Edit the listing below so that every occurrence of "pixels" reads "px" and everything else stays unchanged. Omit the pictures from the output.
— start of Data entries —
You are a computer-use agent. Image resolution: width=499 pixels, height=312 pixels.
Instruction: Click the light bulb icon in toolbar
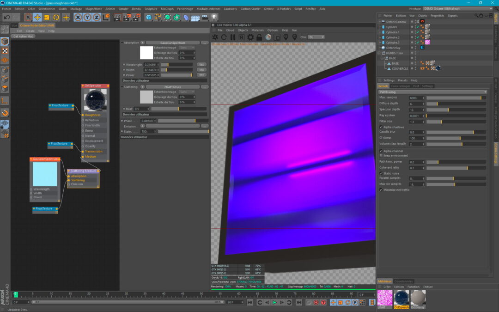click(x=214, y=17)
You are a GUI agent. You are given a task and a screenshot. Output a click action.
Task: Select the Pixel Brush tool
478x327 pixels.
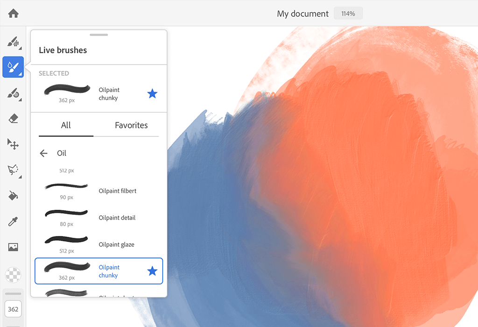click(13, 42)
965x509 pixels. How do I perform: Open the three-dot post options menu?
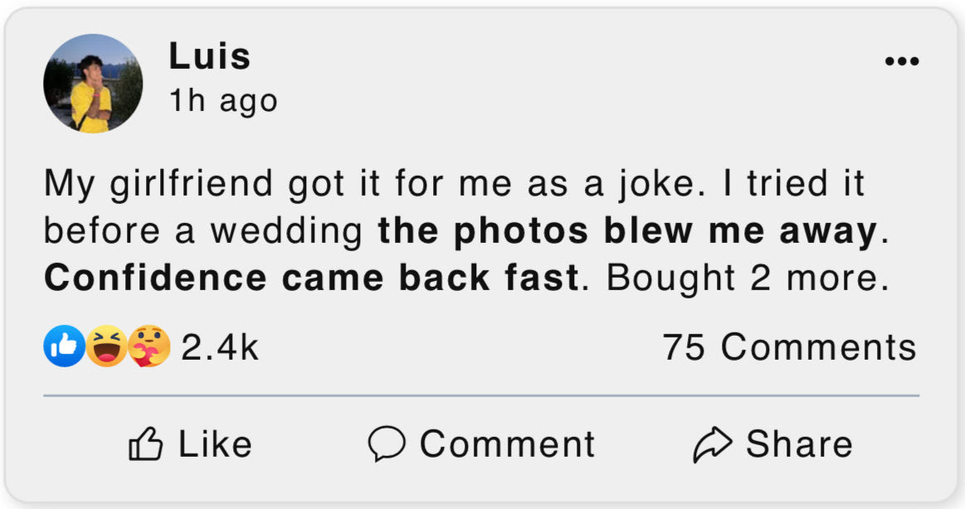coord(901,61)

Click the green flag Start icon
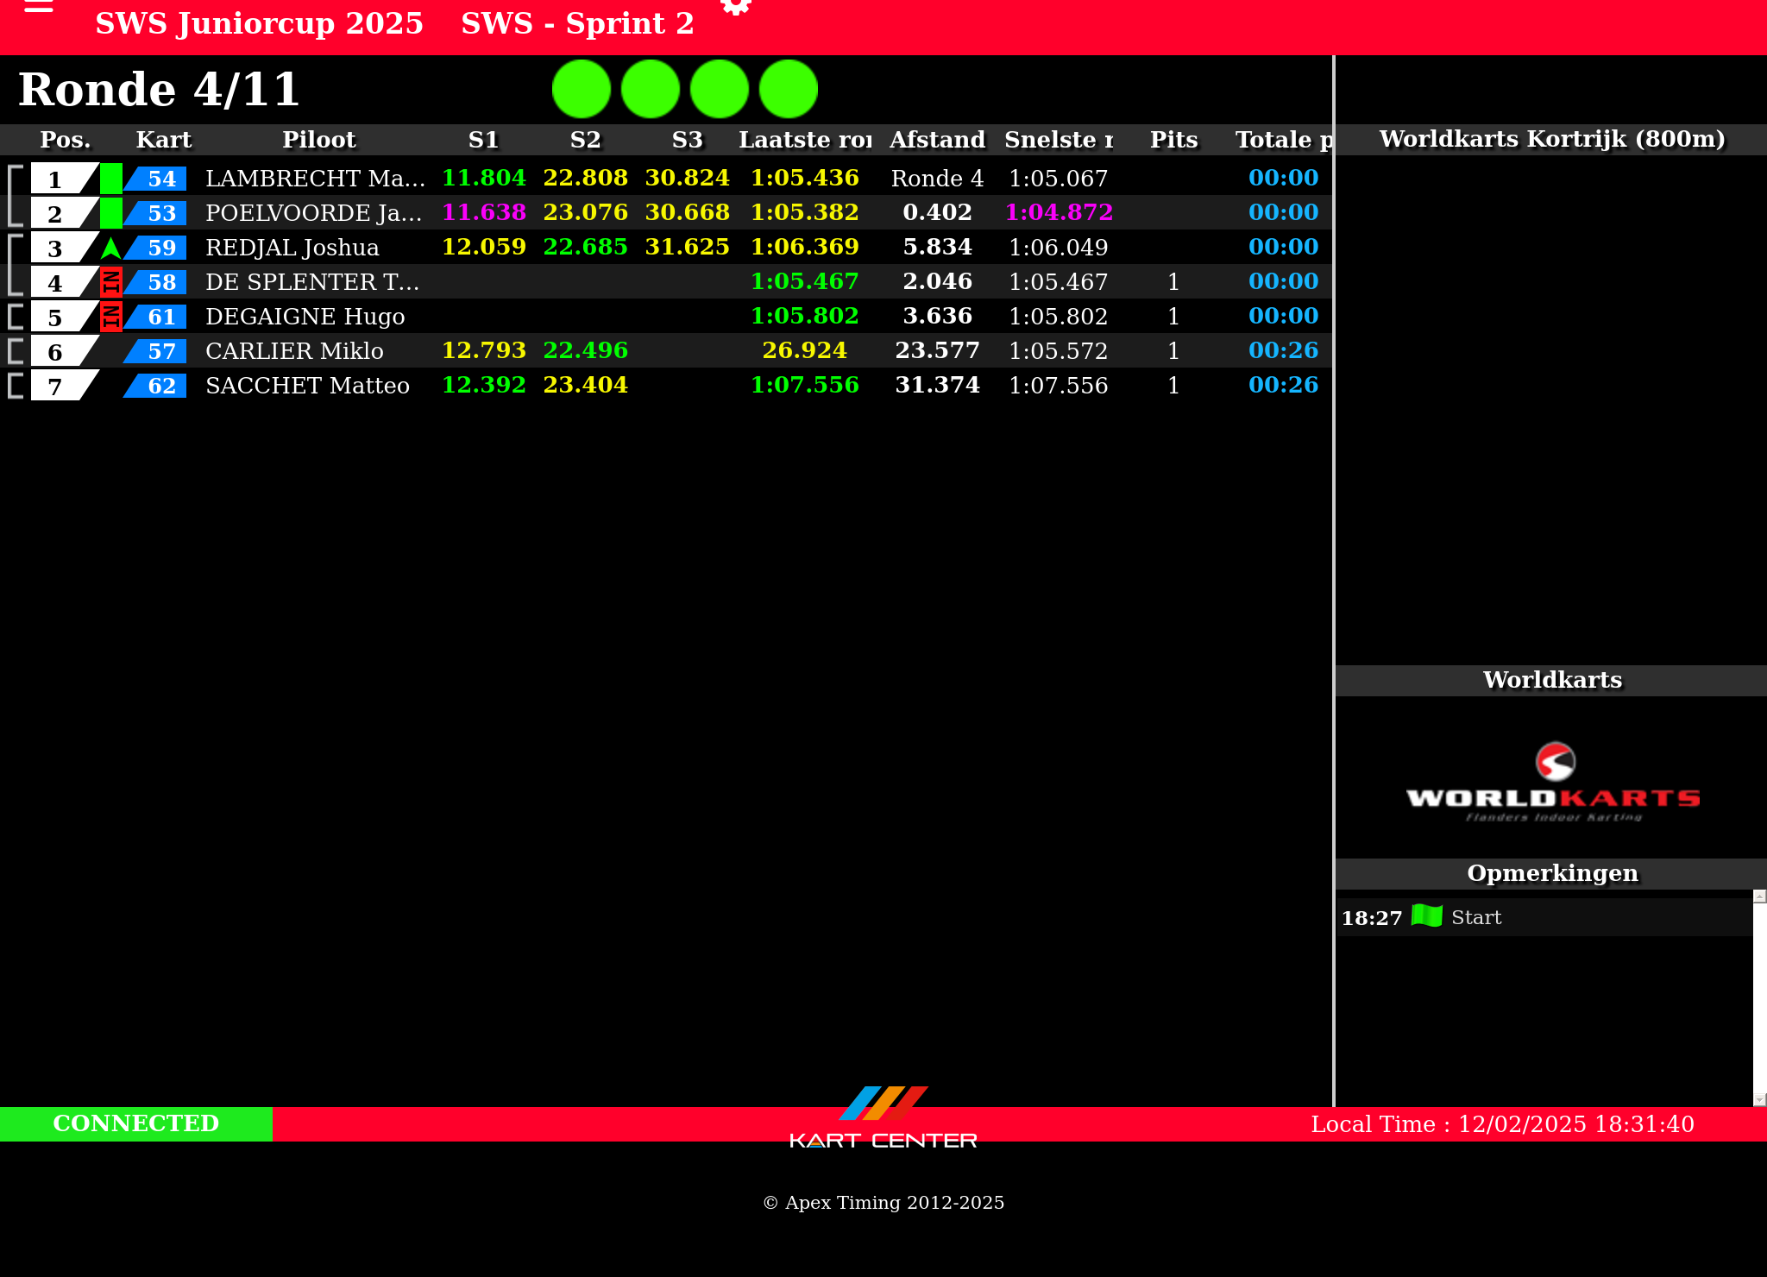click(x=1426, y=916)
— end of Data entries —
Answer for this exercise -
You are a computer-use agent. Image resolution: width=499 px, height=312 px.
Instruction: Click the light bulb icon in toolbar
click(x=214, y=17)
You are a GUI agent. You are given a task and a screenshot. Output a click action.
Task: Select the Pixel Brush tool
478x327 px.
click(13, 42)
965x509 px. How do I perform: Open the three-dot post options menu?
coord(901,61)

Click the green flag Start icon
click(x=1426, y=916)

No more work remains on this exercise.